McKinsey & Company, a consultancy, said in a recent report that the top 10 gold producers by combined market capitalisation were now only two times less in average value than the combined average value of the world’s top 10 diversified mining firms. In the first quarter of 2019, the top 10 gold producers were four times smaller, the report said.

“Industry wide M&A is still require for greater access to institutional investors which provide cheaper capital, but require larger size and higher liquidity – especially if prices revert back to 2015-19 levels,” McKinsey said in its report.

It cited the recent investment of Berkshire Hathaway in Barrick as an illustration that attracting new, generalist investment was “a tangible reality for the industry”.

Speaking at the Denver Gold Forum on Tuesday, Barrick CEO, Mark Bristow said the gold sector “hadn’t finished the job” in consolidation. “The industry has gone a long way from where it was in just 18 months,” he said.

“The problem now is that – my issue is – we haven’t finished that job. This industry has still got a mishmash of asset and too many managers’ hands, and it needs further consolidation.”

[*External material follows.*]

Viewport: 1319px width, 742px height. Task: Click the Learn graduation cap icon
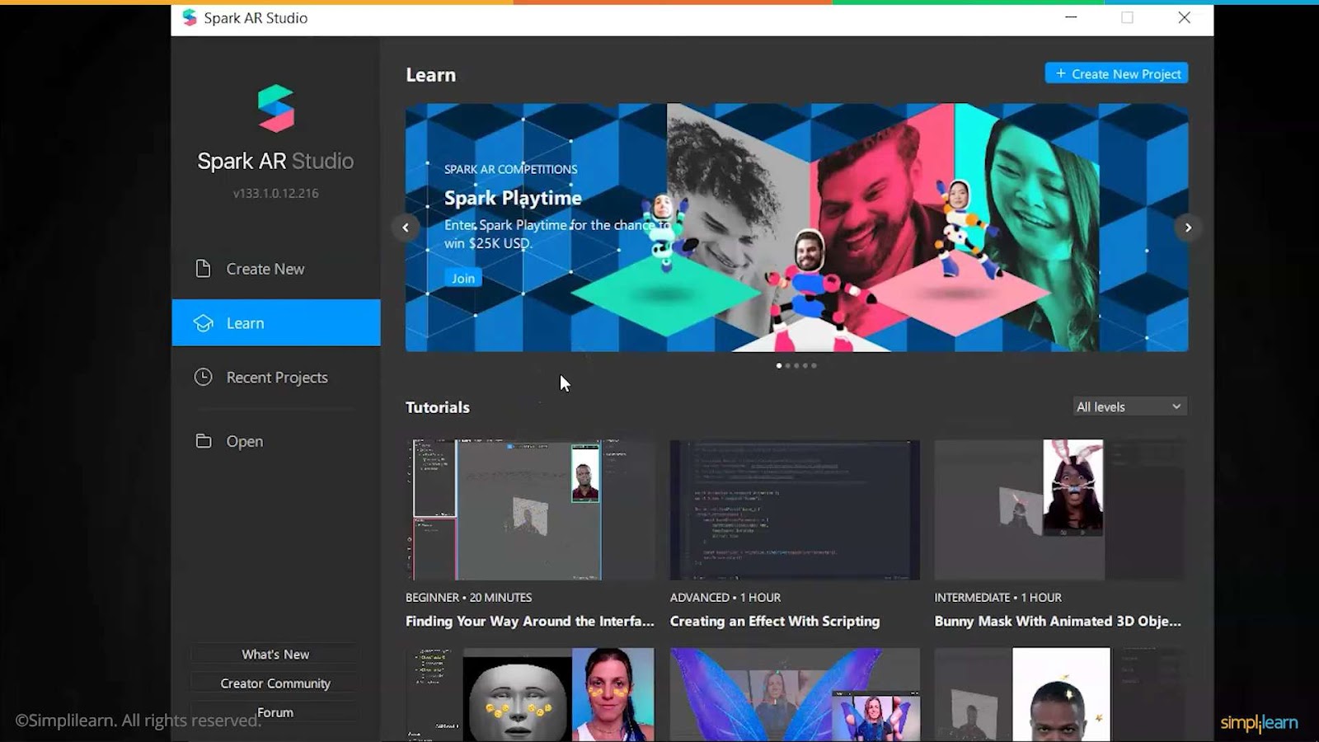point(203,322)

Berkshire Hathaway preferred a $535m stake in Barrick rather than buying gold on the basis the firm paid dividends. Increased cash flow had attracted a wave of fresh interest in the sector which has seen the market values of some firms double such as Gold Fields, Harmony Gold and Kinross Gold.

The world’s largest gold producers – consisting of Barrick, Newmont Mining, Kinross Gold, Newcrest Mining and AngloGold Ashanti – produced free cash flow of some $225m in the first six months of this year, more than double the $100m in the first half of 2019, McKinsey said in its report.

The price of gold increased 26% during the period rubbing out the 11% average cost increase of those producers, and total production declined 8%, largely owing to the impact of Covid-19 lockdowns.

The gold price since burst through $2,000/oz in August, taking gains to 25% in 12 months. The price of the metal has since retraced ground. Saxo Bank said in a report this week that tactical selling may cap the gold price at around $1,900/oz.

McKinsey forecast a gold price average between $1,400 to $1,550/oz from now until 2030, but in the next five years the metal could break out of this range on the upside. This was owing to lower mined supply although supply from scrap would become increasingly prevalent.

In terms of medium- to long-term demand, central bank purchases would encourage the price with annual purchases above 400 tons as a result of the ‘de-dollarisation’ of reserves of countries such as Turkey, Russia, China and Kazakhstan, the consultancy said.